The students ‘could make this beautiful place even greater’.
Apo W. Bazidi’s documentary shines a light on young immigrants in the United States against the backdrop of Donald Trump’s 2017 travel ban.
How Far is Home focuses mostly on Ahmed and Ruba, a brother and sister who attend the Thomas Jefferson school for immigrants in Ohio. Ahmed aspires to be an X-ray technician so he can help people, and Ruba is said by her brother to be smart, enjoying learning and drawing. We learn that they left Syria to escape the violence of the civil war, returned to Iraq, and eventually travelled to the US. The harsh reality of this violence is shown to us through Ruba’s own words: she tells her classmates about her two closest friends, who were killed when a bomb hit their home in Syria. This is intercut with footage of wreckage, destroyed buildings (and with them, destroyed lives), and it’s the first time in the documentary that we truly realise what these children and so many like them have experienced.
"Challenges the derogatory connotations of Trump’s terminology."
This is not a politically neutral documentary. The critique of Trump is subtle, but clear. A voice over news report about Trump’s travel ban comes at the documentary’s beginning, and then we’re shown the school, introduced to Ahmed and Ruba, given an insight into them as people, their lives and experiences – and then the voice over returns.

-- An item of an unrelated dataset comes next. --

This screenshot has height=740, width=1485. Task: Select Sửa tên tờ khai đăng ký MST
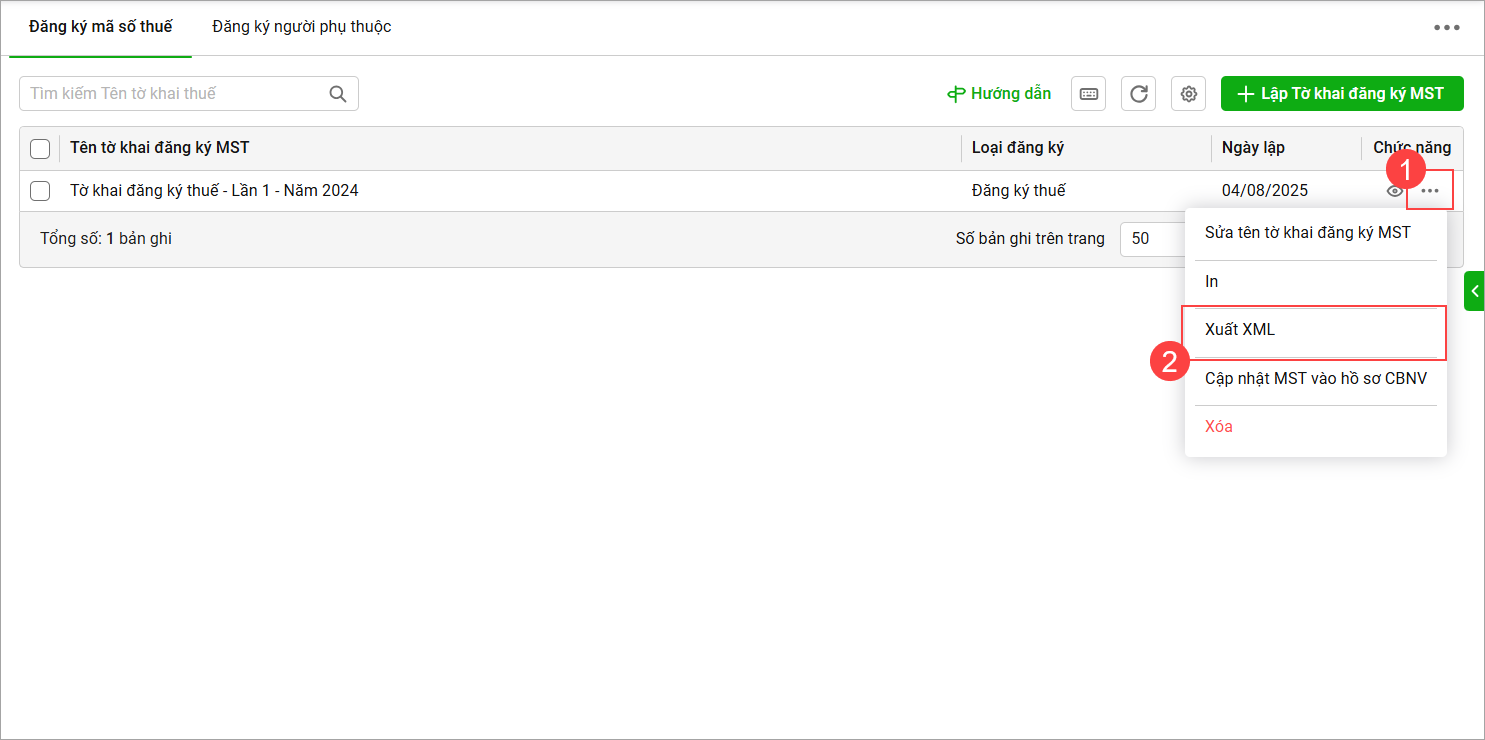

In this way, we see how these large scale government decisions interrupt and affect the lives of so many people. Trump makes his only appearance in footage displaying the kind of rhetoric this documentary aims to undermine: ‘the United States will not be a migrant camp. And it will not be a refugee holding facility’ Trump says, while we watch the children laughing and playing sport. They are not a nameless, faceless, homogenous group; How Far is Home humanises the immigrant and refugee experience and challenges the derogatory connotations of Trump’s terminology. As one teacher tells us, the students ‘could make this beautiful place even greater’ – a subversion of Trump’s much maligned make America great again slogan.
It’s clear the documentary subjects are aware of the camera at all times, which only serves to bring their personality closer to the surface than a more fly on the wall approach. Ahmed is constantly smiling, playful, having fun with the camera and addressing it directly. We’re invited and welcomed into the school – at the heart of this documentary is togetherness, a unity that crosses borders and connects people. One teacher speaks of the myth of American streets ‘made of gold’, that instead people work hard for what they have – this recalls the idea of the American dream, that anyone from anywhere can build a life in this land of opportunity.
"How Far is Home very effectively humanises the very people some politicians try to demonise."
How Far is Home reminds us that the President has made this difficult for countless people. Ruba herself encounters complications when the travel ban goes into effect while she is in Iraq – the school had a lawyer ready to help her, and this information is a jarring reminder of the obstacles these children have faced and will face.
How Far is Home could perhaps go further in grappling with the political situation not only in the US but around the world. As the closing text reminds us, anti-immigrant policies are on the rise. But How Far is Home very effectively humanises the very people some politicians try to demonise, and maybe that’s enough to challenge prejudice. After all, these children are just trying to complete their education, not become ideological pawns in a debate over their humanity.
Overall, this is a quiet look at the ongoing struggle against anti-immigrant rhetoric and policies. Clocking in at just under 22 minutes, it has a lot to say in its short run time – but maybe pulls its punches just a little too much to be as effective as it could be.